Meanwhile, man named Anton Chigurh (pronounced sort of like "sugar" the novel tells us; the characters in the movie seem to spit the name out) lets himself be captured by a rural sheriff only to escape by strangling the officer. We see him murder a driver of a car using a strange device, which turns out to be a pneumatic method of killing cattle that serves as a handy way to blow out locks. Chigurh is hired by a mysterious group to recover the money and promptly kills his employers and sets out looking for the dough by way of a hidden tracking device.

Also meanwhile, Sheriff Ed Tom Bell is investigating the murder scene and following up on Chigurh's handiwork. Bell is older and wiser than anyone else we see, and he grows increasingly disgusted with the world throughout the story.

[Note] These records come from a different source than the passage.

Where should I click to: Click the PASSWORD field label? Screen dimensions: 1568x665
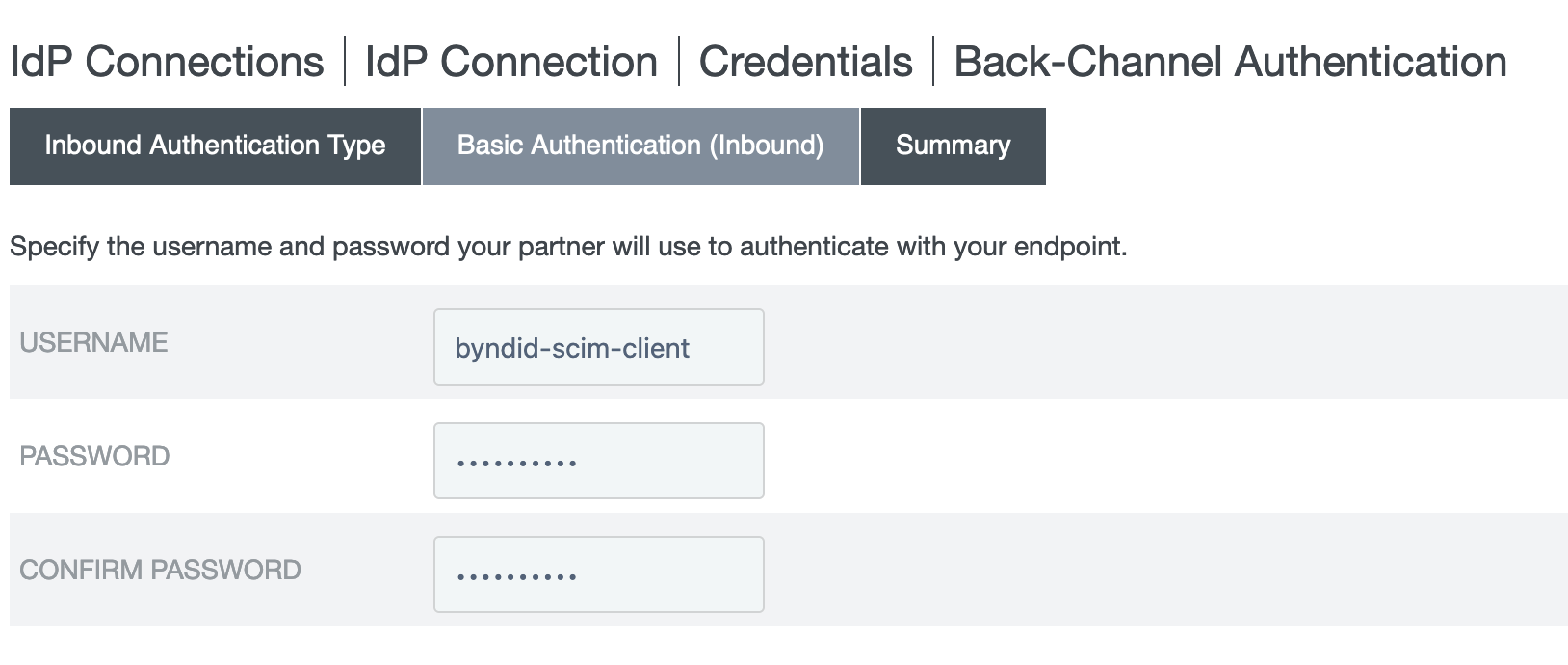(x=94, y=456)
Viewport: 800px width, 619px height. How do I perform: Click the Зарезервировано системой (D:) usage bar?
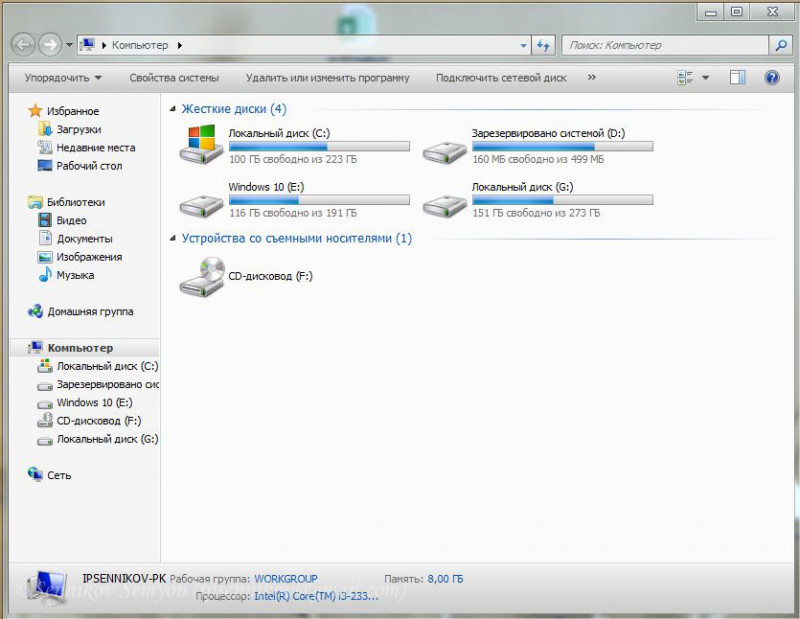click(x=562, y=146)
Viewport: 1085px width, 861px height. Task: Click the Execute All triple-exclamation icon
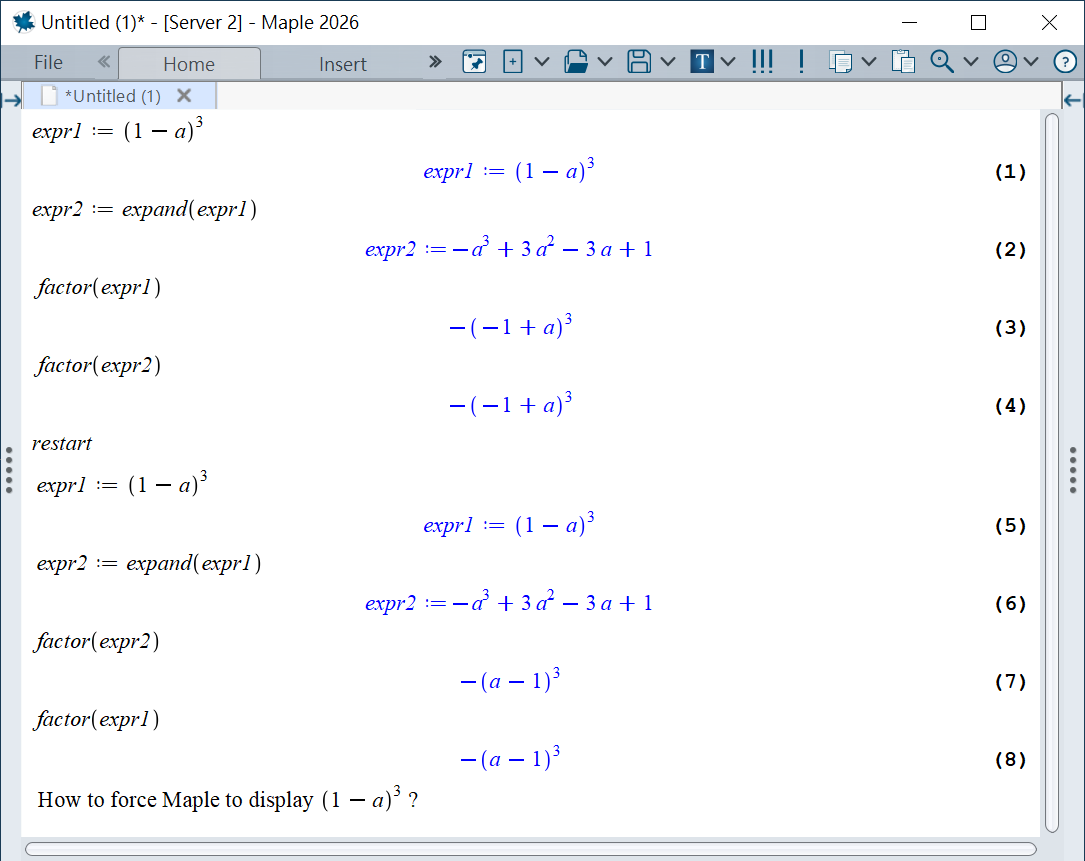(x=762, y=62)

Chigurh and Moss play what might be a standard cat and mouse game, but is played by the Coens as being quiet, bloody, and realistic. Moss is smart and resourceful, but he's not a Movie Hero. Though Moss gets closer to killing Chigurh than anyone else in the film, their one direct confrontation leaves both men wounded, and Moss the worse off.

We get what would normally be a turning point in the film, when Moss talks with Chigurh on the phone. Chigurh tells Moss that if Moss lays the money at Chigurh's feet, Moss will be allowed to die with dignity and Chigurh will spare Moss' wife.